No exceptions. No crashes. Just silently wrong behavior.


Root Cause: A Race Condition in Create-or-Load Logic

The problematic pattern looked like this:

InsightTriggerState state = repository.findByUserIdAndDate(userId, today)
    .orElseGet(() -> repository.save(new InsightTriggerState(userId, today)));

This is fine in single-threaded execution. It is unsafe in concurrent conditions.

Two threads can do this simultaneously:

  1. Thread A checks -> no document
  2. Thread B checks -> no document
  3. Thread A inserts
  4. Thread B inserts

Now duplicates exist, and state consistency is gone.


The Fix (4-Layer Approach)

I fixed the issue in four layers to prevent both current and future corruption.

1) Data Cleanup

First, I removed existing duplicate records using an aggregation-driven cleanup script, retaining one valid document per user-day key.

Without cleanup, code fixes alone would still read poisoned data.

2) Database Constraint

I added a compound unique index on:

{ userId: 1, date: 1 }

This enforces data integrity at the database layer. If a concurrent insert happens again, MongoDB throws DuplicateKeyException instead of silently allowing corruption.

3) Atomic Upsert

I replaced the non-atomic find + save flow with a single database-level atomic operation using findAndModify with upsert(true).
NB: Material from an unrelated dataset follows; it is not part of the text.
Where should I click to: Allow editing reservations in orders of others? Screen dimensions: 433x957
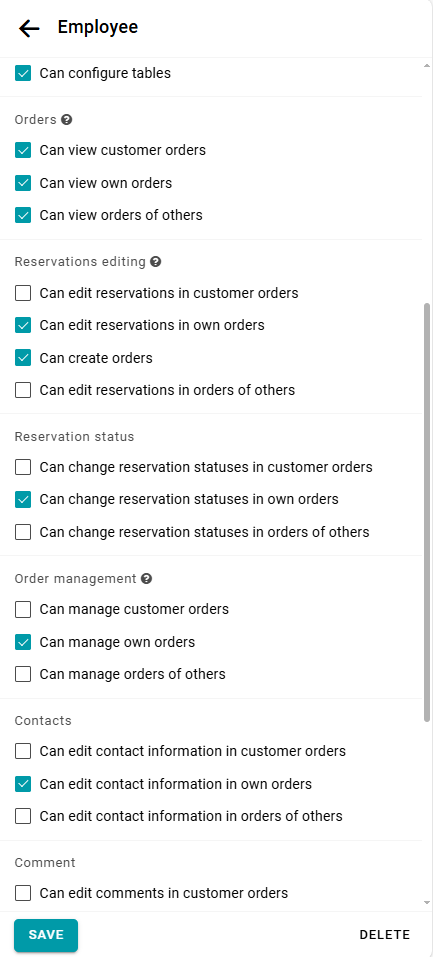tap(23, 390)
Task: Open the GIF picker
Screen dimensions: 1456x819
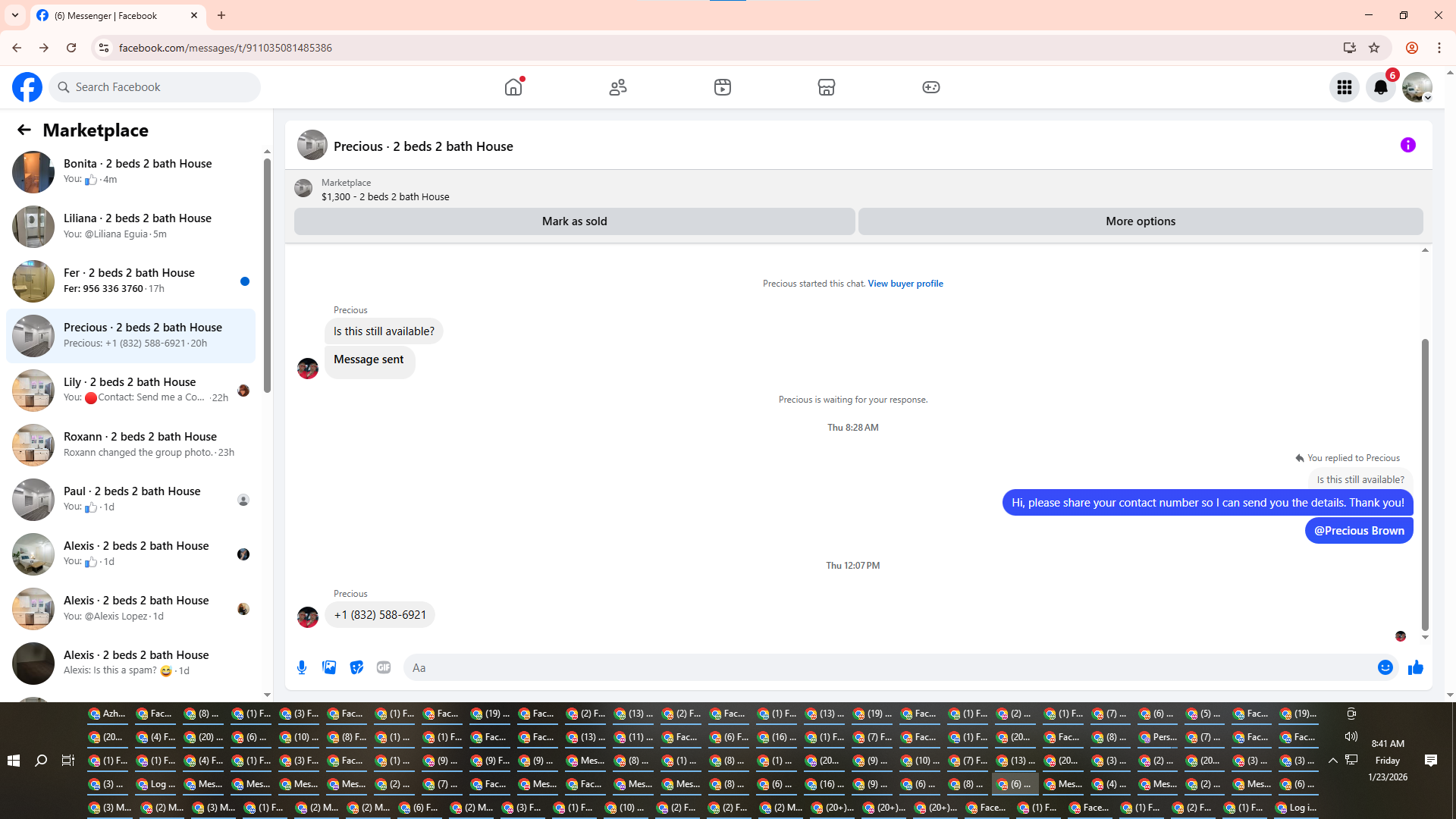Action: coord(384,667)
Query query = new Query(Criteria.where("userId").is(userId).and("date").is(today));
Update update = new Update().setOnInsert("createdAt", Instant.now());

InsightTriggerState state = mongoTemplate.findAndModify(
    query,
    update,
    FindAndModifyOptions.options().upsert(true).returnNew(true),
    InsightTriggerState.class
);

This delegates concurrency resolution to MongoDB, which is exactly where it belongs.

4) Defensive Guardrail

I added a defensive fetch fallback: if duplicates are ever detected due to migration anomalies or manual writes, the service logs a critical warning and deterministically selects the latest valid state record.

So even in degraded conditions, the pipeline stays correct and observable.


Outcome

After deployment:

  • State returned to strict 1-user, 1-day consistency
  • Trigger calculations became stable and deterministic
  • AI generation began firing correctly based on real behavior delta

The backend stopped making silent wrong decisions and started producing expected insights immediately after eligible user activity.


Engineering Takeaway

Never rely on application-layer branching to guarantee uniqueness in concurrent systems.

Push both constraints and atomicity into the database engine:

  • enforce unique indexes
  • use atomic upserts
  • add defensive fallback logic for resilience

Silent data-consistency bugs are more dangerous than crashes because they look like success while producing incorrect business outcomes.

That is exactly why this bug took time to catch and why fixing it at the data layer was non-negotiable.